10e. indien verontreinigde grond zal worden afgegraven of verontreinigd grondwater zal worden onttrokken:

- de te verwachten hoeveelheid af te graven grond dan wel te onttrekken hoeveelheid grondwater;

- een omschrijving van de bestemming van die grond of dat grondwater waarbij wordt ingegaan op de mogelijkheden om op een milieuhygiënisch verantwoorde wijze de grond of het grondwater te verwerken;

- indien de grond of het grondwater geheel of gedeeltelijk niet zal worden gereinigd: de redenen daarvoor;

11e. een beschrijving van de wijze waarop de voortgang van de grondwatersanering wordt gecontroleerd en hoe over de voortgang wordt gerapporteerd;

12e. een beschrijving van de werkzaamheden op grond waarvan gedeputeerde staten nadien bij het evaluatierapport kunnen beoordelen of de sanering volgens plan is uitgevoerd, tot welke werkzaamheden in ieder geval behoren:\

- een beschrijving van de wijze waarop de milieukundige begeleiding plaatsvindt;

- het opstellen van een ontgravingskaart en een grondwateronttrekkingdkaart;

d. Financiële gegevens

1e. een begroting van de kosten van de sanering;

2e. een overzicht van de financiële middelen ter dekking van de saneringskosten.

2. Het saneringsplan gaat vergezeld van:

a. de adviesaanvrage als bedoeld in artikel 23, eerste lid, van de Wet bodembescherming, tenzij die adviesaanvrage achterwege kan blijven op grond van het tweede lid van dat artikel juncto artikel 28, derde lid, van de Wet bodembescherming of op grond van de Regeling beoordeling reinigbaarheid grond bodemsanering;

b. het advies van het servicecentrum, indien dat is uitgebracht.

3. Onverminderd het bepaalde in artikel 39, eerste lid, van de Wet bodembescherming, kan het vermelden in het saneringsplan van gegevens als bedoeld in het eerste lid achterwege blijven indien:

a. bij de indiening van het plan wordt aangegeven welke gegevens ontbreken;

b. daarbij de reden wordt aangegeven waarom die gegevens ontbreken en

c. die gegevens niet noodzakelijk zijn voor de beoordeling van het saneringsplan.

4. Het eerste lid is niet van toepassing op een saneringsplan dat betrekking heeft op een sanering van de bodem ten aanzien waarvan artikel 9, vijfde lid, van het Besluit tankstations milieubeheer van toepassing is.

Artikel 6.3a

1. Degene die feitelijk leiding geeft aan de uitvoering van een sanering op grond van een saneringsplan waarmee gedeputeerde staten op basis van artikel 39, tweede lid, van de Wet bodembescherming hebben ingestemd, meldt uiterlijk twee weken voor de feitelijke aanvang van de grondsanering, respectievelijk de grondwatersanering schriftelijk bij gedeputeerde staten de aanvangsdatum van de sanering.
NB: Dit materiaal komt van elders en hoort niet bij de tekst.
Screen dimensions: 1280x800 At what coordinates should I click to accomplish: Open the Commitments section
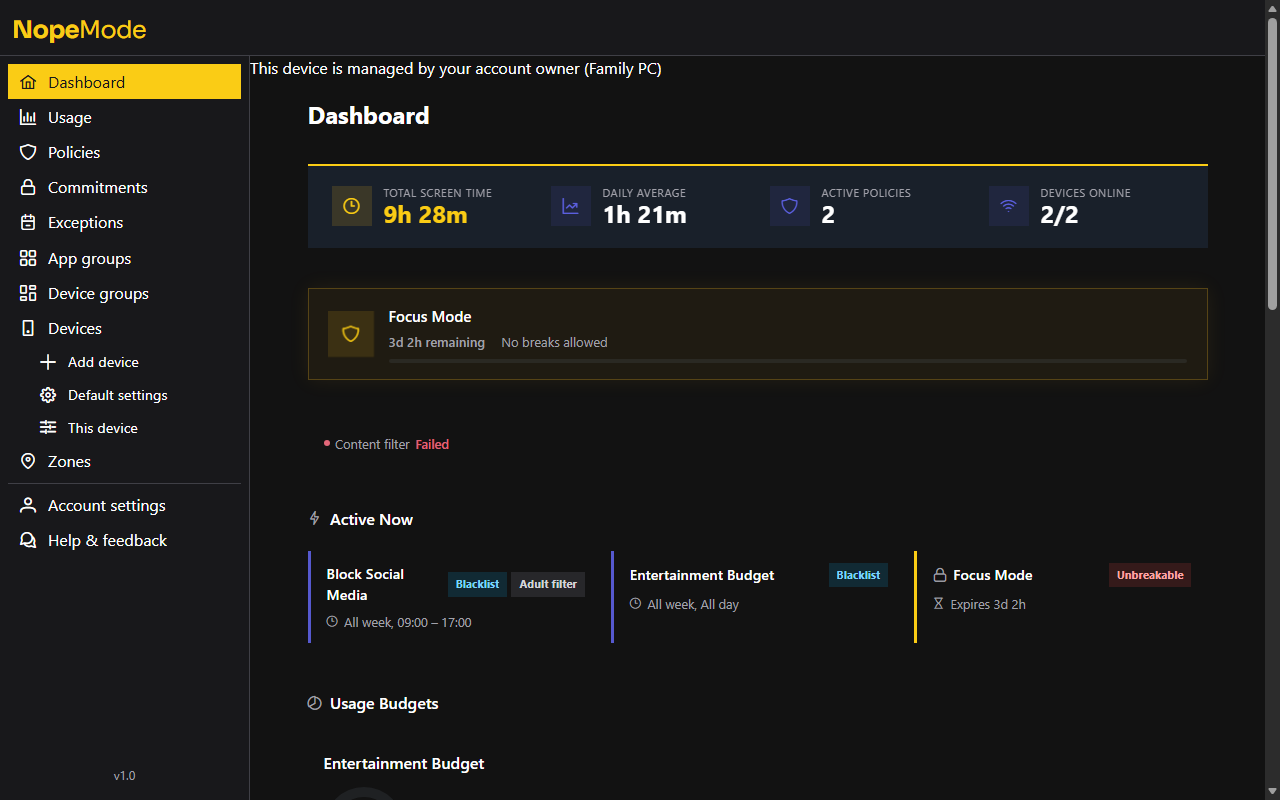point(97,188)
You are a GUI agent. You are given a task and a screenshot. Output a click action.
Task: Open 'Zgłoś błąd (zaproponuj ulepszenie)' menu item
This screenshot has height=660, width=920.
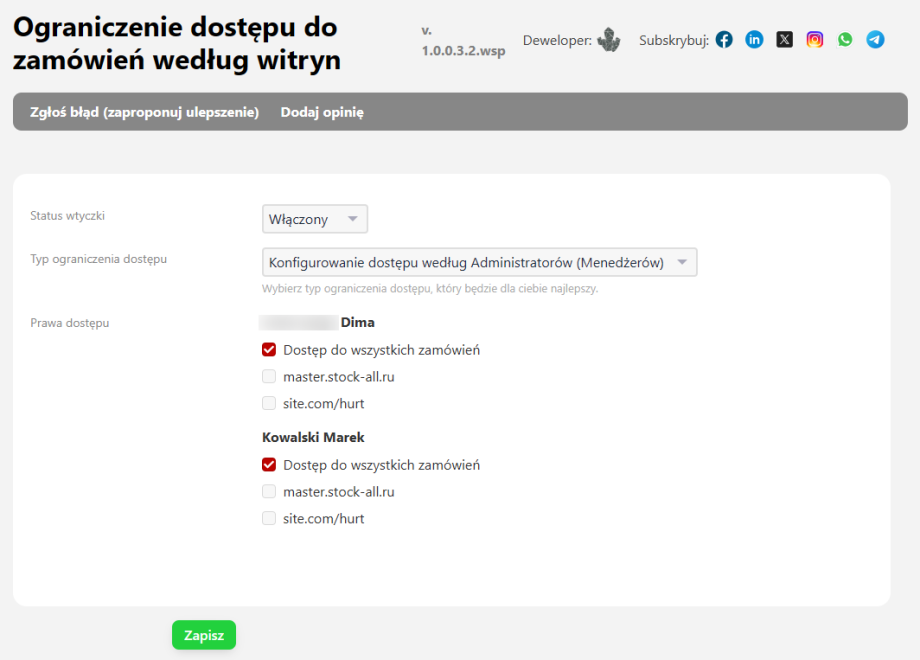point(145,112)
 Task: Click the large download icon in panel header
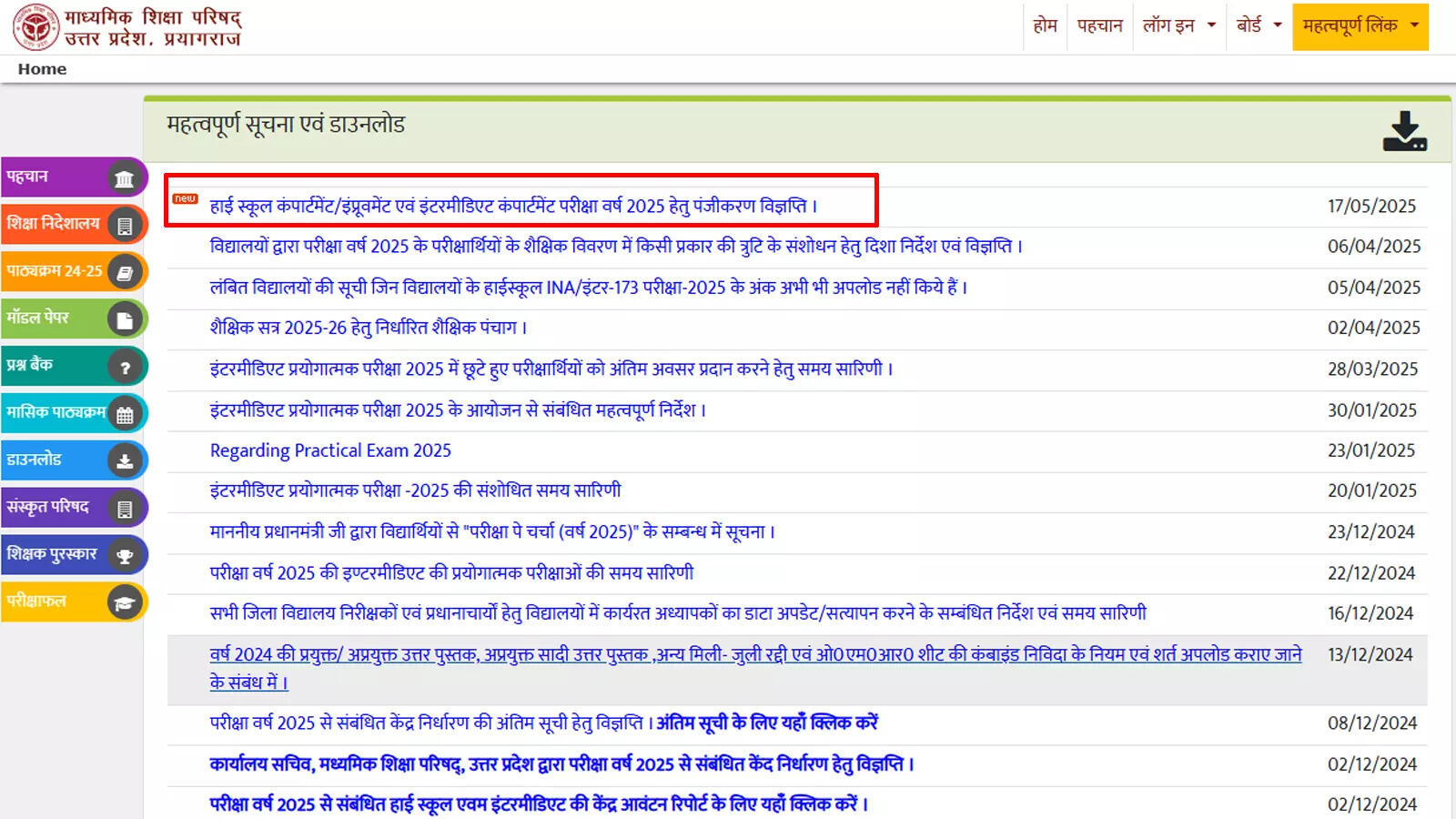coord(1405,131)
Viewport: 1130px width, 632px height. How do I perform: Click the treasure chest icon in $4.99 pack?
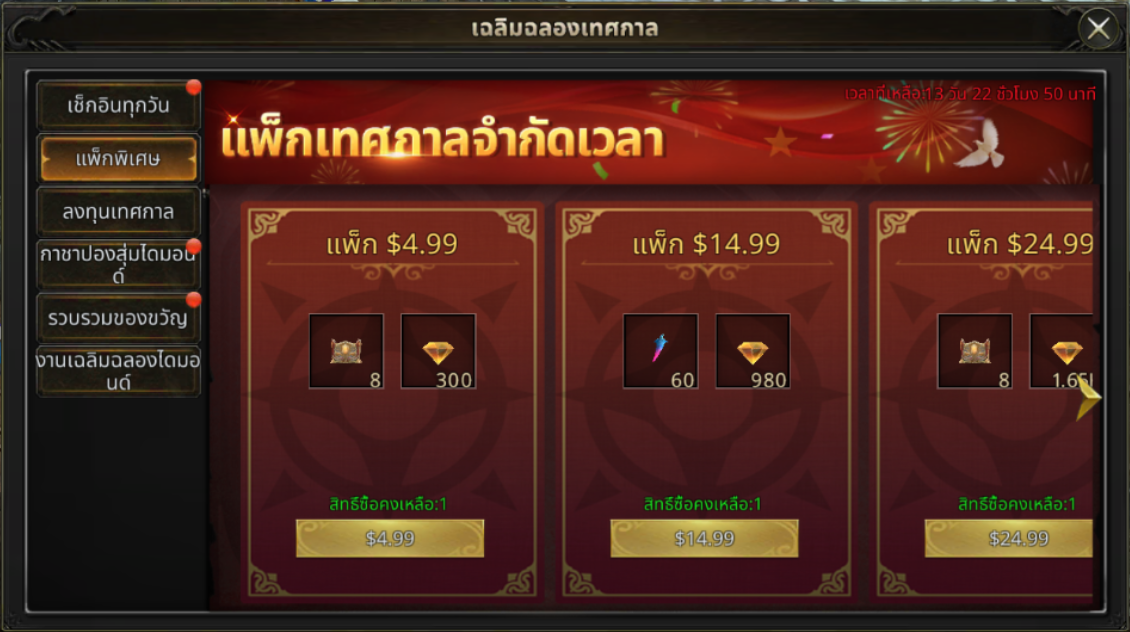[x=347, y=351]

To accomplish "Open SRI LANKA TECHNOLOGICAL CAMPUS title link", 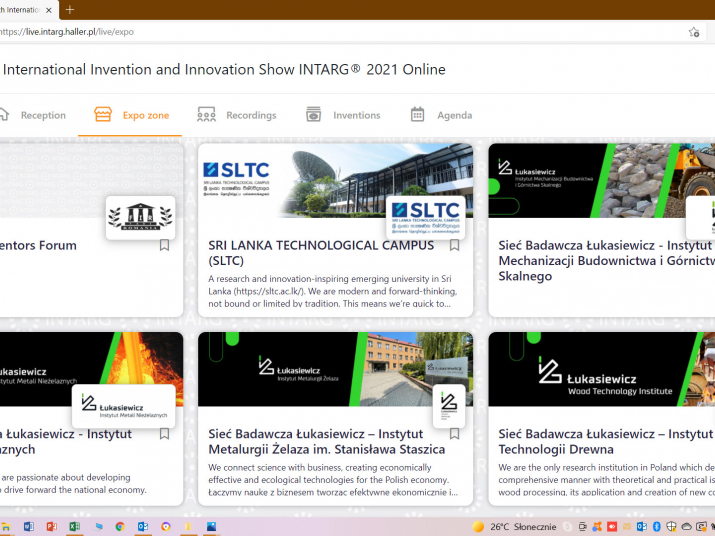I will (x=320, y=252).
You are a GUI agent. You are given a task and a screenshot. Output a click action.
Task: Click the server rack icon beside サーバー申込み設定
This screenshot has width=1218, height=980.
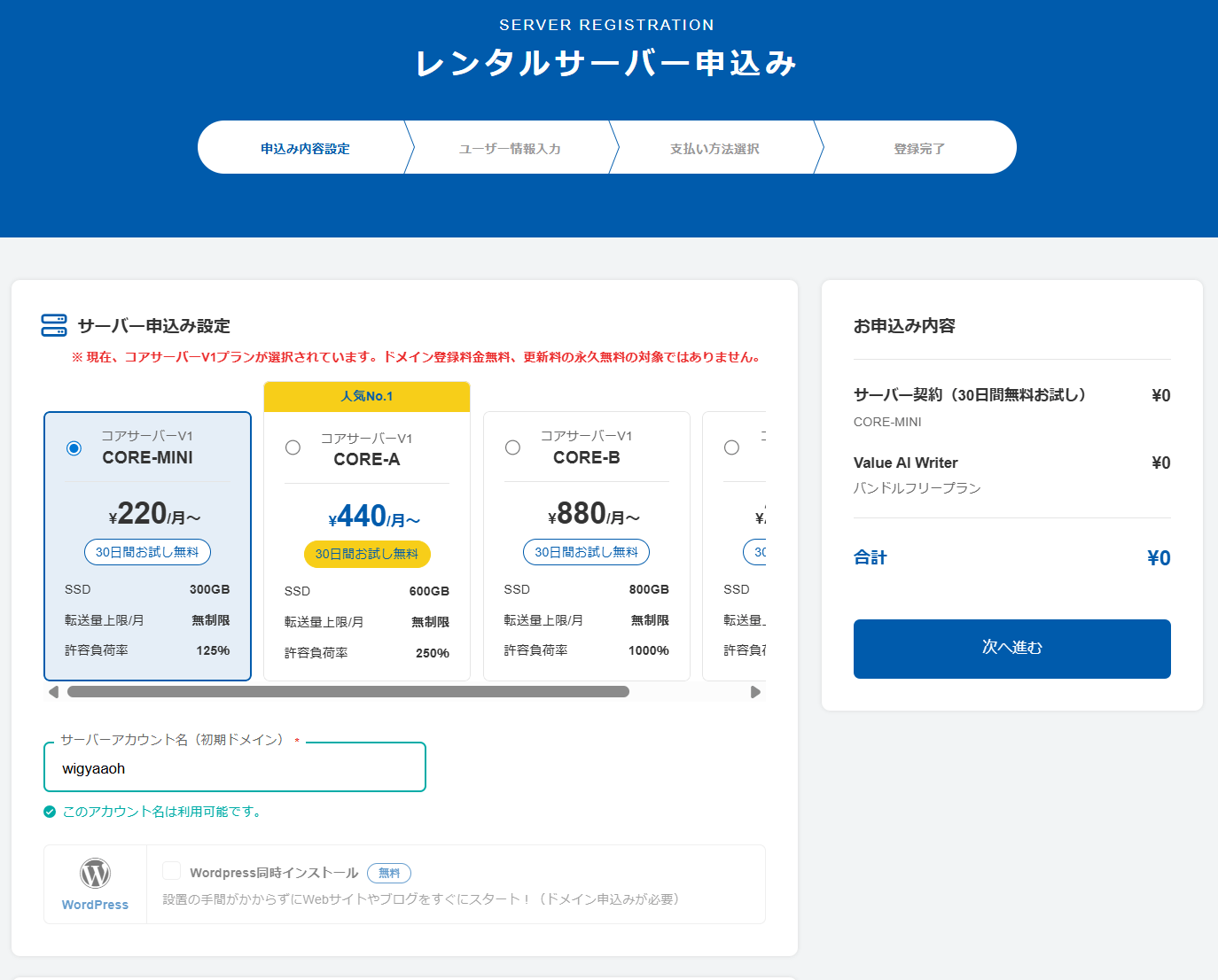click(x=53, y=325)
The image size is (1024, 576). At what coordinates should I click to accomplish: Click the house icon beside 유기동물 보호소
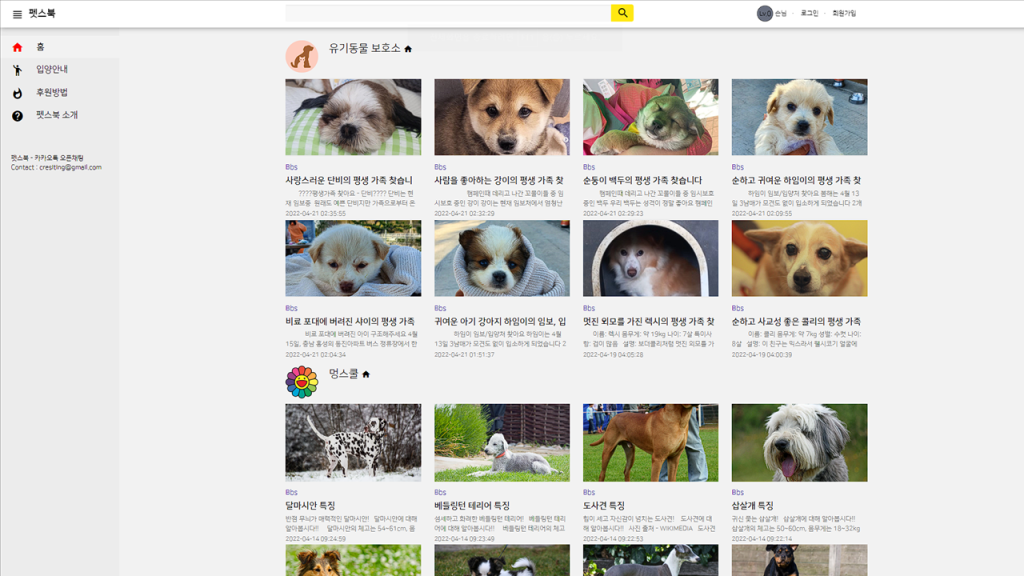408,49
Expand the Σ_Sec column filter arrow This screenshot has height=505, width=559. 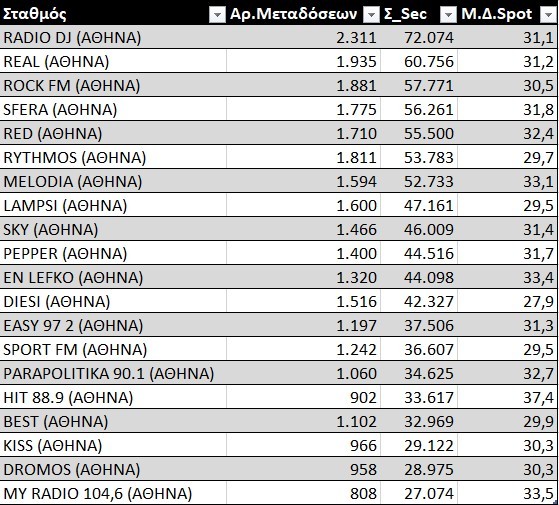click(x=448, y=15)

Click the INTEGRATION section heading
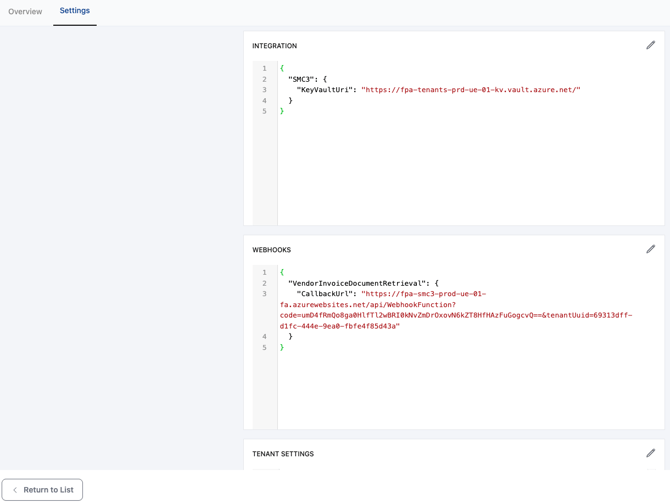[x=274, y=46]
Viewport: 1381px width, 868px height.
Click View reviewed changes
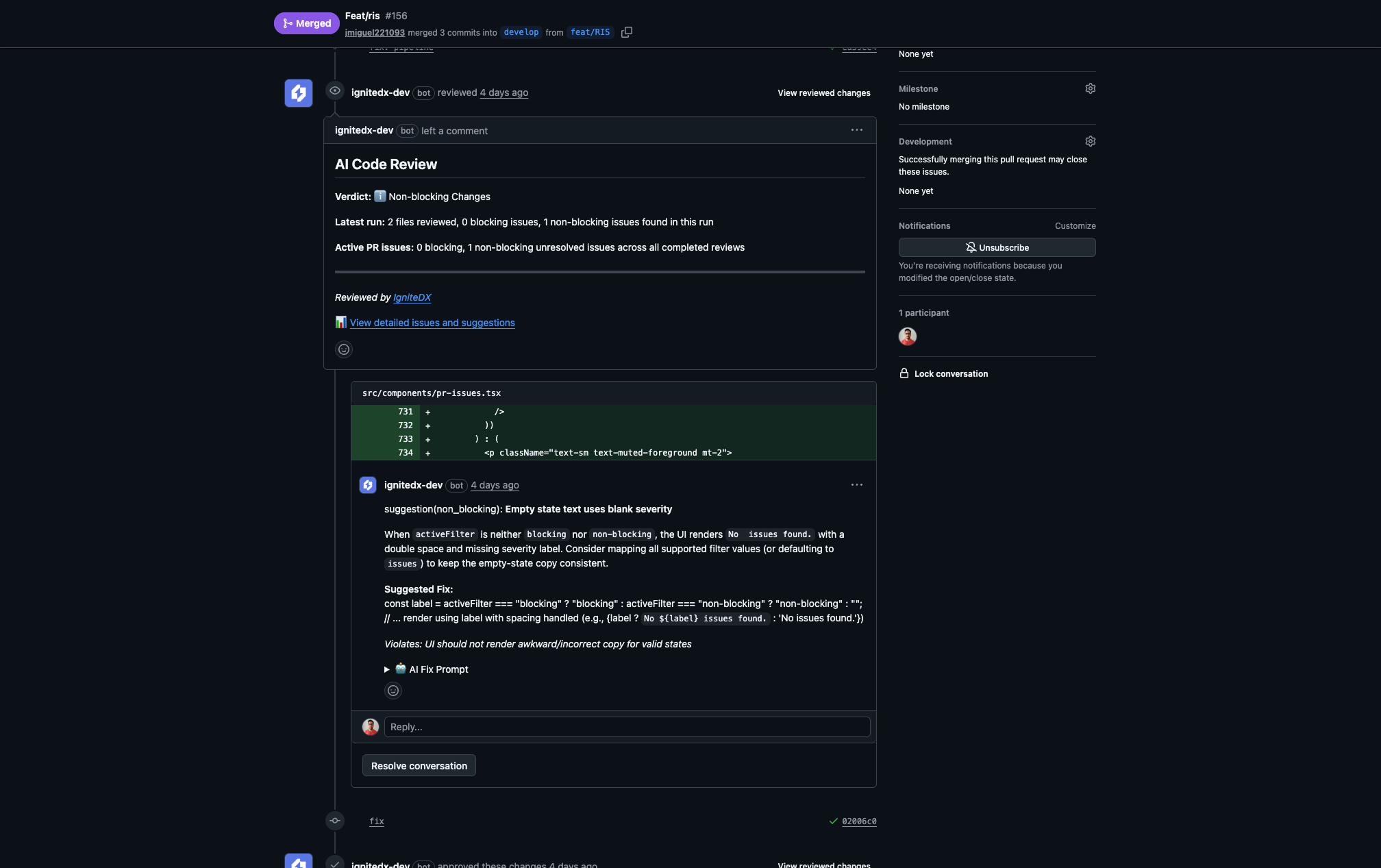[823, 93]
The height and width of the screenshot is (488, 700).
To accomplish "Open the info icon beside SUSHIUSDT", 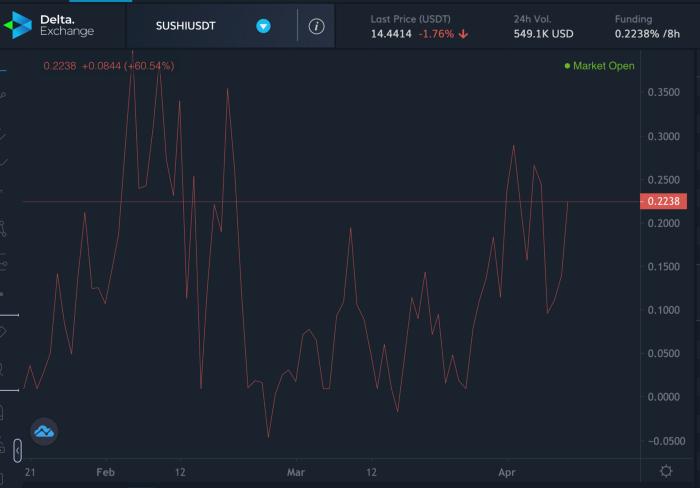I will [x=316, y=26].
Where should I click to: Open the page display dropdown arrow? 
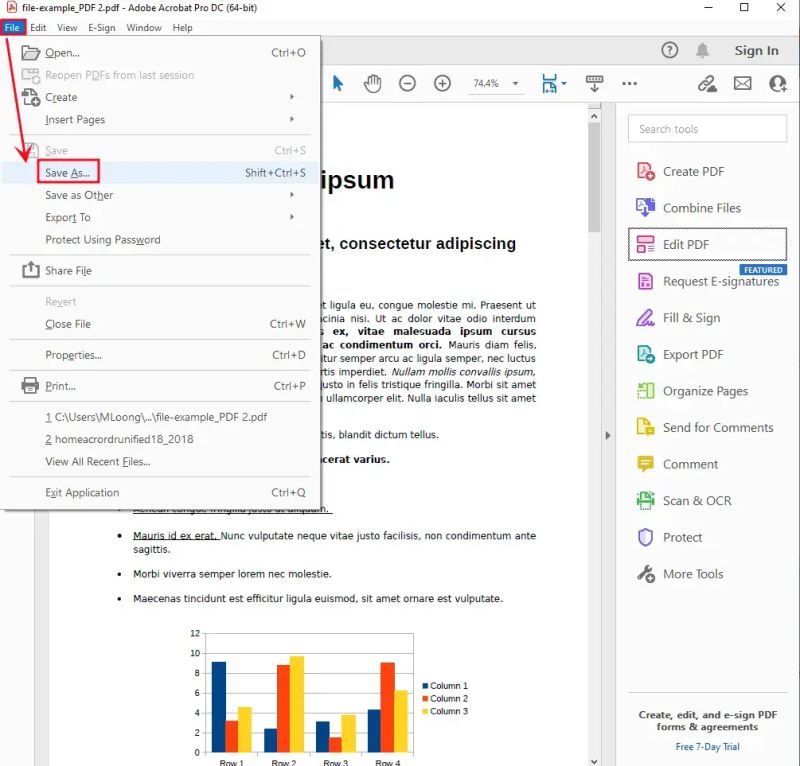(x=564, y=84)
2. Indien de sanering niet zal worden gestart op de overeenkomstig het eerste lid gemelde aanvangsdatum of de overeenkomstig dit lid aangepaste aanvangsdatum, meldt de in het eerste lid bedoelde persoon dit onverwijld schriftelijk aan gedeputeerde staten, onder opgave van de nieuwe aanvangsdatum. Indien de nieuwe aanvangsdatum op dat moment nog niet bekend is, meldt de in het eerste lid bedoelde persoon de nieuwe aanvangsdatum minimaal twee weken voor deze datum schriftelijk aan gedeputeerde staten.

3. Doen zich bij de uitvoering van de sanering feiten of omstandigheden voor als gevolg waarvan afgeweken moet worden van het saneringsplan, waarmee gedeputeerde staten op grond van artikel 39, tweede lid, van de Wet bodembescherming hebben ingestemd, dan stelt de in het eerste lid bedoelde persoon gedeputeerde staten hiervan terstond op de hoogte.

4. Indien bij de sanering ontgraving van verontreinigde grond plaatsvindt, stelt de in het eerste lid bedoelde persoon gedeputeerde staten op de hoogte van het verwachte tijdstip waarop over het gehele gebied van de ontgraving de einddiepte bereikt zal worden, zodra hij van dat tijdstip een redelijk vermoeden heeft en voordat tot aanvulling van de ontgraving wordt overgegaan. Bij ontgraving en aanvulling in gedeeltes, geldt voornoemde verplichting tot melding per gedeelte.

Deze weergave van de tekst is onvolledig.